Une vidéo saisissante des performances de l’ADS est souvent présentée pour démontrer les progrès de la technologie militaire sur les micro-ondes (voir ci-dessous). Il n’est toutefois pas inutile de noter que lors de la toute première présentation de l’ADS à la presse, un jour pluvieux, l’humidité ambiante avait absorbé les micro-ondes. "Les journalistes volontaires ont constaté que la chaleur produite dans ces conditions était très agréable", s’amuse Weinberger. En dépit de l’efficacité relative de l’appareil, "personne ne semble en vouloir". Là encore, "sa taille massive, sa consommation d'énergie et sa complexité technique le rendent effectivement inutilisable sur un champ de bataille."
La plausibilité d’un danger lié à des armes micro-ondes est telle que Philip Coyle, ancien directeur associé de la sécurité nationale et des affaires internationales à la Maison-Blanche, a déclaré qu’il préférerait que "les terroristes consacre tout leur temps à travailler sur [une telle arme] plutôt que sur des voitures piégées !"
Toutes les pistes ont-elles été explorées ?
Si l’on écarte les similitudes relatives avec "l’effet Frey", peu d’arguments subsisteraient en faveur de la piste d’une "arme micro-ondes" dans l’affaire des diplomates.

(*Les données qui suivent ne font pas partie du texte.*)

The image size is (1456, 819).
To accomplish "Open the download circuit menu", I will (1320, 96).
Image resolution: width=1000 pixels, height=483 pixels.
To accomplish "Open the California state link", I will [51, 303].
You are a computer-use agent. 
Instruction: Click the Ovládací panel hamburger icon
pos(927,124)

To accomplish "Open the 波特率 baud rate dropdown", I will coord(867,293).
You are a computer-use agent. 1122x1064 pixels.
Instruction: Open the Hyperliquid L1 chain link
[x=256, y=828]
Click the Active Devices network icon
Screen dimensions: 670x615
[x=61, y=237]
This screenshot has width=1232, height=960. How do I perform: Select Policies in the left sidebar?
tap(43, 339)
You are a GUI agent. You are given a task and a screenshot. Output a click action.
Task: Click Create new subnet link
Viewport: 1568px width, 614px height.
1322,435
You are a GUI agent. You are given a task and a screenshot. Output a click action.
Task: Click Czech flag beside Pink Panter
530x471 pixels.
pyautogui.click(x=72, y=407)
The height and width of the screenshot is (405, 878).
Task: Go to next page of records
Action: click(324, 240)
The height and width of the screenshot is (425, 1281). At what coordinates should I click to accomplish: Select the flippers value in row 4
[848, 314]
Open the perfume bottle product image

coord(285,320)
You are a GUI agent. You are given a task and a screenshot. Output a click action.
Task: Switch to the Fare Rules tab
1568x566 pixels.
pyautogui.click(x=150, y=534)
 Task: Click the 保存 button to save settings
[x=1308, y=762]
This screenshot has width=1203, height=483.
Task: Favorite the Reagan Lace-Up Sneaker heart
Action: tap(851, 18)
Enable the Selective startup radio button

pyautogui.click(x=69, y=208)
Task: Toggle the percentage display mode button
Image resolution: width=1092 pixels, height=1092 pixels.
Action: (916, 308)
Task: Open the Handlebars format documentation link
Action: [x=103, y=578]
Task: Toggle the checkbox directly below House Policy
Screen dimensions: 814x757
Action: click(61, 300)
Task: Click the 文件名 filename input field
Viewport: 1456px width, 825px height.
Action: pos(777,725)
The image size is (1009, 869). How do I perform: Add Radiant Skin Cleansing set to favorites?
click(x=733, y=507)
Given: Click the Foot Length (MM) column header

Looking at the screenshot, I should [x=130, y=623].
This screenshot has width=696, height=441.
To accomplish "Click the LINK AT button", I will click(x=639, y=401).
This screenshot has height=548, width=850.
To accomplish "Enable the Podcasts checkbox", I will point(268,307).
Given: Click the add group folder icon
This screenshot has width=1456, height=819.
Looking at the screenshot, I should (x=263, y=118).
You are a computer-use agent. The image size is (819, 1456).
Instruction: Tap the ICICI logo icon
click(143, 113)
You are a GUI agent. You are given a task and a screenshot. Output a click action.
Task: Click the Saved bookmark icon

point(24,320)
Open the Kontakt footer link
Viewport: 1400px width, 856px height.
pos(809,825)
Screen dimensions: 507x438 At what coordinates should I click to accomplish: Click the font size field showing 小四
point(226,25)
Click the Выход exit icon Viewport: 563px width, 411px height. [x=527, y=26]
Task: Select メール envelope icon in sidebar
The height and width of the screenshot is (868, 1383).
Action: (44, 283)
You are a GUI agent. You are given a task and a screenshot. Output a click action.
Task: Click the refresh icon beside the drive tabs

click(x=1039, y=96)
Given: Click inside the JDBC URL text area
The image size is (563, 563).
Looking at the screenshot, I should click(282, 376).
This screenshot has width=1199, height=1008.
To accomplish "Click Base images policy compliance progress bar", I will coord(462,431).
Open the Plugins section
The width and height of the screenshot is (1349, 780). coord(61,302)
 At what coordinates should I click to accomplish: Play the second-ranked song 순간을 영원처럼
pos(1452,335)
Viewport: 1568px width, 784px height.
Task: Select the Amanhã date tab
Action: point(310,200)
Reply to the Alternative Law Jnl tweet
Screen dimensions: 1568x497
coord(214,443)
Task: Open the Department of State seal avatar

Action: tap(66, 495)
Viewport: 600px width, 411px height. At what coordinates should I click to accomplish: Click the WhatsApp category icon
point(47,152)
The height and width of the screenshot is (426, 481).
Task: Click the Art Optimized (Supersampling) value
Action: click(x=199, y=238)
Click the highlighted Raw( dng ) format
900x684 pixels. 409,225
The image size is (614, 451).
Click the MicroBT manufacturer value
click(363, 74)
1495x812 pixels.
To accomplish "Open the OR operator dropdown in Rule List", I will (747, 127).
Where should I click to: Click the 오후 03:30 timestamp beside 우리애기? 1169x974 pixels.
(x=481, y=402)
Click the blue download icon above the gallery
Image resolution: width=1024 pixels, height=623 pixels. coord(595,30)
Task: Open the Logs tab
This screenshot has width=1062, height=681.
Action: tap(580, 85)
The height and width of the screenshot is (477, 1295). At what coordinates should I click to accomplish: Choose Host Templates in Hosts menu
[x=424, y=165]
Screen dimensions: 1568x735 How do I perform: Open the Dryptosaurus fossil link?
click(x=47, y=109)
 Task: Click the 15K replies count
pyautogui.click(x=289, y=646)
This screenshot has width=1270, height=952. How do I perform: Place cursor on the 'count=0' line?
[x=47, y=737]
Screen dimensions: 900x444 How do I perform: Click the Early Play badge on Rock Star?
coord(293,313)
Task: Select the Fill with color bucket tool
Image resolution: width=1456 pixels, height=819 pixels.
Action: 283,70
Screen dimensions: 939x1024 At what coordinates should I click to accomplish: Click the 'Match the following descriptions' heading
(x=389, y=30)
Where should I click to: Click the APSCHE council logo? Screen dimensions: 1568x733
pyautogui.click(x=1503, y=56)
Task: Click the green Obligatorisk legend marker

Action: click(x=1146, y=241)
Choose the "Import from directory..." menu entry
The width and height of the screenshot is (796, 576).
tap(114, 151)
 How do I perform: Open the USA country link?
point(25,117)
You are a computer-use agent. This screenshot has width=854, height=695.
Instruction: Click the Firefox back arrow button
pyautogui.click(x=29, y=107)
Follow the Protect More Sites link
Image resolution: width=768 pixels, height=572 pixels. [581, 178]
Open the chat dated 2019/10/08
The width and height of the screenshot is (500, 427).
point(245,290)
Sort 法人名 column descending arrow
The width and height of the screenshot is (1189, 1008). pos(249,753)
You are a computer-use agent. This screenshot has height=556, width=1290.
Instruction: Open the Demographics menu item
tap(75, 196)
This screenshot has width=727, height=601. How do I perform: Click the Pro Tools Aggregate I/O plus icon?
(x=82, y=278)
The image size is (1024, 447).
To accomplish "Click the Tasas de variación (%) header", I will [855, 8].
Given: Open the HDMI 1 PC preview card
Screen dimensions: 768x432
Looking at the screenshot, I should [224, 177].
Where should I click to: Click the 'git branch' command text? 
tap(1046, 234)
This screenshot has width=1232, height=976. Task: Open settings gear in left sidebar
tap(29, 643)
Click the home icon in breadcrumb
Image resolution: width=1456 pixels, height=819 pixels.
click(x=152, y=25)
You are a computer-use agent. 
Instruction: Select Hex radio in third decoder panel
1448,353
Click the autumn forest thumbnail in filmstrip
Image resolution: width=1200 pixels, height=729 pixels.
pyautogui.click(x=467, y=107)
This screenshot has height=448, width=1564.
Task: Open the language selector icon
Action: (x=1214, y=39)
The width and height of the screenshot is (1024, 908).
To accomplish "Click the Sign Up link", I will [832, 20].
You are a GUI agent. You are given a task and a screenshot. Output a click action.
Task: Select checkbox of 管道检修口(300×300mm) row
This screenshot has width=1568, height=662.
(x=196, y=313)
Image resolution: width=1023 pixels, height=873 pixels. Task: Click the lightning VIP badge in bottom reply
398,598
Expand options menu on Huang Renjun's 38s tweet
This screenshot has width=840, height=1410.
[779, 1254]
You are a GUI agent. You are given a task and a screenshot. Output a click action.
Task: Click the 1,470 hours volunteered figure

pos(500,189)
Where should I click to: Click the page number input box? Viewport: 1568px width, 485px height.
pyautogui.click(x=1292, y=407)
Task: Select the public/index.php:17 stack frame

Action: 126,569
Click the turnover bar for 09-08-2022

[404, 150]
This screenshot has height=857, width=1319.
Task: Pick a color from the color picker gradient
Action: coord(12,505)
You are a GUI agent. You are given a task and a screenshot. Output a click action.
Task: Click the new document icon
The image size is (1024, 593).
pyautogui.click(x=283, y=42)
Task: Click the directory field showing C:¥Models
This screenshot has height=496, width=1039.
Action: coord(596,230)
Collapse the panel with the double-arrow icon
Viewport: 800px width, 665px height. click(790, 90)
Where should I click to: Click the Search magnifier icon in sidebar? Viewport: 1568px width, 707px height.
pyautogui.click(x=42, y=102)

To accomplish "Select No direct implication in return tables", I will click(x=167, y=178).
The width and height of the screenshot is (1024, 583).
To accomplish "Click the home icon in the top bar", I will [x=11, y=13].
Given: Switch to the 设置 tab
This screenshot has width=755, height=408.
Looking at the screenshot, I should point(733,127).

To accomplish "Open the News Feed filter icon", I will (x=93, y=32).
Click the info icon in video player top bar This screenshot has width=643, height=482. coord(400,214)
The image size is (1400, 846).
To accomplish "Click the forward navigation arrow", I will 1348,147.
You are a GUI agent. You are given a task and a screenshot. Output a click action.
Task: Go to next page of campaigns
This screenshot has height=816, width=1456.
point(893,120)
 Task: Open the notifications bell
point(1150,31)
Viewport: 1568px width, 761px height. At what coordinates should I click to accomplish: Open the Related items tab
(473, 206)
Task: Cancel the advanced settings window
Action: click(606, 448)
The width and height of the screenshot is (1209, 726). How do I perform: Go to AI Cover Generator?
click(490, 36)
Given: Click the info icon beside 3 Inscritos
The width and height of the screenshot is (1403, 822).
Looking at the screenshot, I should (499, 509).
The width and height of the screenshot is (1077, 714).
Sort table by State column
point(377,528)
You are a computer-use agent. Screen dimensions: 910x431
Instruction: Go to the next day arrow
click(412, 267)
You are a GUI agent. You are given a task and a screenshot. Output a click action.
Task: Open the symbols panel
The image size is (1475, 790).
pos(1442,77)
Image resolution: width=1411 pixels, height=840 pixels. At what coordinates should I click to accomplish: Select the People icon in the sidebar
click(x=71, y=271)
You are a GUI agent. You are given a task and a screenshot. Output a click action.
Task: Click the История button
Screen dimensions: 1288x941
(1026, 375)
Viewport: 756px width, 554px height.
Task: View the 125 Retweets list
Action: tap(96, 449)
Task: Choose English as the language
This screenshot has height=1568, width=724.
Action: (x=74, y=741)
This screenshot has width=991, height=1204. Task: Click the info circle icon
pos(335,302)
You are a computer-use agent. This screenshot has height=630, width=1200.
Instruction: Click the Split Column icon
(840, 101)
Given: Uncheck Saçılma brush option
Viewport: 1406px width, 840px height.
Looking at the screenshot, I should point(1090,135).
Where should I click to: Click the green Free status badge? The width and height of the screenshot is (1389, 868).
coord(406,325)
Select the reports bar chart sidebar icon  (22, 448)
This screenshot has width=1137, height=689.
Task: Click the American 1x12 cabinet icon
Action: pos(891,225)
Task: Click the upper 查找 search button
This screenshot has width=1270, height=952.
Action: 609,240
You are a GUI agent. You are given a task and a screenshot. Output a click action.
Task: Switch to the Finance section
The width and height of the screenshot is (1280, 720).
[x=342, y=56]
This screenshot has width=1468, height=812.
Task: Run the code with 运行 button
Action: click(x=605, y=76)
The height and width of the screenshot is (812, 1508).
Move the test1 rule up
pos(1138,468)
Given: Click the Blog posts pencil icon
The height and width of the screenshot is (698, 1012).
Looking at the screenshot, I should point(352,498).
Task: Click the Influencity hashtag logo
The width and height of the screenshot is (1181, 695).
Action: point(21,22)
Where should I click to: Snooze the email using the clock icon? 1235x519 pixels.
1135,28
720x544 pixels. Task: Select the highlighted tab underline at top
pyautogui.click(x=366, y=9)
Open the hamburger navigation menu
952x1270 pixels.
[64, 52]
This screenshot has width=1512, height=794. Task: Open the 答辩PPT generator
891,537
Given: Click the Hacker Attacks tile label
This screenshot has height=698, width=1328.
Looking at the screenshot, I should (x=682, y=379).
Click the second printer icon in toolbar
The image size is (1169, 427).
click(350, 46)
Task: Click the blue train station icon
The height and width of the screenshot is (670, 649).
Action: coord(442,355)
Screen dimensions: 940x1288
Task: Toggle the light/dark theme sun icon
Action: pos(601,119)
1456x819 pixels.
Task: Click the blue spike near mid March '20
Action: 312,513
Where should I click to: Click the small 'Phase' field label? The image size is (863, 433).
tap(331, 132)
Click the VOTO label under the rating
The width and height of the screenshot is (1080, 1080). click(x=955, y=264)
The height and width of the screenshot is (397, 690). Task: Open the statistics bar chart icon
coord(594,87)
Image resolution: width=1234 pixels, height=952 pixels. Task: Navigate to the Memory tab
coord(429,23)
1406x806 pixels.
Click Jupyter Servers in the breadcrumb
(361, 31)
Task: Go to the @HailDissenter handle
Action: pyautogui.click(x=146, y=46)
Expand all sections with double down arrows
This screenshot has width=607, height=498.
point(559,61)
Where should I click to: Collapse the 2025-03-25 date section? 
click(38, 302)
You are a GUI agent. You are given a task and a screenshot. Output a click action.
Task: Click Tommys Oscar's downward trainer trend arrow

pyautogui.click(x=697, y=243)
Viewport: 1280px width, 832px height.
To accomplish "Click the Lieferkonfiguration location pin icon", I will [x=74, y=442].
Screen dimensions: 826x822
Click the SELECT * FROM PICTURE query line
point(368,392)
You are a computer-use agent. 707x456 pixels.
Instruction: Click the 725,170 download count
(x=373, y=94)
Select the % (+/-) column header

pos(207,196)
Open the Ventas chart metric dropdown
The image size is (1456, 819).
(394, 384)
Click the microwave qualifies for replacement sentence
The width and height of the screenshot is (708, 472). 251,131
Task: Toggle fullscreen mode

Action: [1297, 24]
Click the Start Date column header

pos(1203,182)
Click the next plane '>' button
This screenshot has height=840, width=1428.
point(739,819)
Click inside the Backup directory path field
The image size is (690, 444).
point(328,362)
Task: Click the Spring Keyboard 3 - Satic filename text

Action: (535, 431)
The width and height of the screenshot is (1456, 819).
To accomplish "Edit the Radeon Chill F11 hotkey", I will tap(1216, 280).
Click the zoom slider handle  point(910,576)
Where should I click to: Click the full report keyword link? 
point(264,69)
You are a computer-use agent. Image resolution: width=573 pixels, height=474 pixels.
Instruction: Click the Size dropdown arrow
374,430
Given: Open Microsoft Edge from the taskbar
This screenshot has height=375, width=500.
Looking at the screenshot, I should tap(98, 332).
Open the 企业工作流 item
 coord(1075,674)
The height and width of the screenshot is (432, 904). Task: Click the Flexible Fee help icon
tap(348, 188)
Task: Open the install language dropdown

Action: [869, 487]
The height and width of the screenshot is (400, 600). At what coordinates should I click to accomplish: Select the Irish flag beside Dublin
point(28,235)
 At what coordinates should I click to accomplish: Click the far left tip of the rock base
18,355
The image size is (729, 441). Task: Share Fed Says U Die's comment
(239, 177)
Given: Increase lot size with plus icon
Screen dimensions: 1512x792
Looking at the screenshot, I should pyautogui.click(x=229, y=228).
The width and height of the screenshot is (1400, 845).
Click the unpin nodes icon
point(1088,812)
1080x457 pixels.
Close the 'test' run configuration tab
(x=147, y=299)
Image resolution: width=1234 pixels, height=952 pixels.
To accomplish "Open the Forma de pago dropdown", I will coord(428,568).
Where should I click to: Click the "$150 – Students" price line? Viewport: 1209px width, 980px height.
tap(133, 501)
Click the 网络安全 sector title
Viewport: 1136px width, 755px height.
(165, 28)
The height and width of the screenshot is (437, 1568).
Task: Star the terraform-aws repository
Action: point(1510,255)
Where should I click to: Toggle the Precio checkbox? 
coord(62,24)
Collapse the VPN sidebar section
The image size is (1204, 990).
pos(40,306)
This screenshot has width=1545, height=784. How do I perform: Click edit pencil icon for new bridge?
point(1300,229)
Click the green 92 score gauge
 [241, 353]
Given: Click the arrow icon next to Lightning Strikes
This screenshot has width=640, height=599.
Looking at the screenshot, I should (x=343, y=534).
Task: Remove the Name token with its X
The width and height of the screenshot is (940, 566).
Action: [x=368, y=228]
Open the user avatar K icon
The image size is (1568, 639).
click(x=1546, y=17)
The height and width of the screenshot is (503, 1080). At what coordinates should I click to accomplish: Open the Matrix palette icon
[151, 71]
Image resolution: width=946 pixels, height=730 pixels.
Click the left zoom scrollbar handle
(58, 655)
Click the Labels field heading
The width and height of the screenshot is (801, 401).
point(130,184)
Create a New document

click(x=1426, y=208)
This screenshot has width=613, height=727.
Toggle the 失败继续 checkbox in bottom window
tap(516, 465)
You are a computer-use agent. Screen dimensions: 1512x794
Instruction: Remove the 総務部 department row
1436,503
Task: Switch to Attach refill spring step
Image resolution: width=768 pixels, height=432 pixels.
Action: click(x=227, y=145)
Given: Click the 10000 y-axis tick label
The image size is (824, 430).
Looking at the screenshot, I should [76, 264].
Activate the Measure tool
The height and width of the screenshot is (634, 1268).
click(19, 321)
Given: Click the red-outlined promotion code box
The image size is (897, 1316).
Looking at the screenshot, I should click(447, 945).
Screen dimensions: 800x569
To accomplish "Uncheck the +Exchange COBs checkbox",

Interrogée par CNN, une source proche du dossier concède qu’il n’y a, pour l’heure "aucun élément concret pour appuyer" ce qui n’est "qu’une théorie".
Faut-il conclure qu’aucune piste sérieuse n’existe aujourd’hui pour expliquer les symptômes rapportés par les diplomates canadiens et étasuniens ? En réalité, une hypothèse très plausible – parce que cohérente non seulement avec l’état des connaissances scientifiques actuelles, mais également avec le contexte de l’affaire – a été avancée il y a de très nombreux mois par plusieurs chercheurs. Celle-ci fera l’objet du dernier volet de notre série.
[1] Allan H. Frey, "Human auditory system response to modulated electromagnetic energy". Journal of Applied Physiology, 1962. 17(4), pp. 689-692.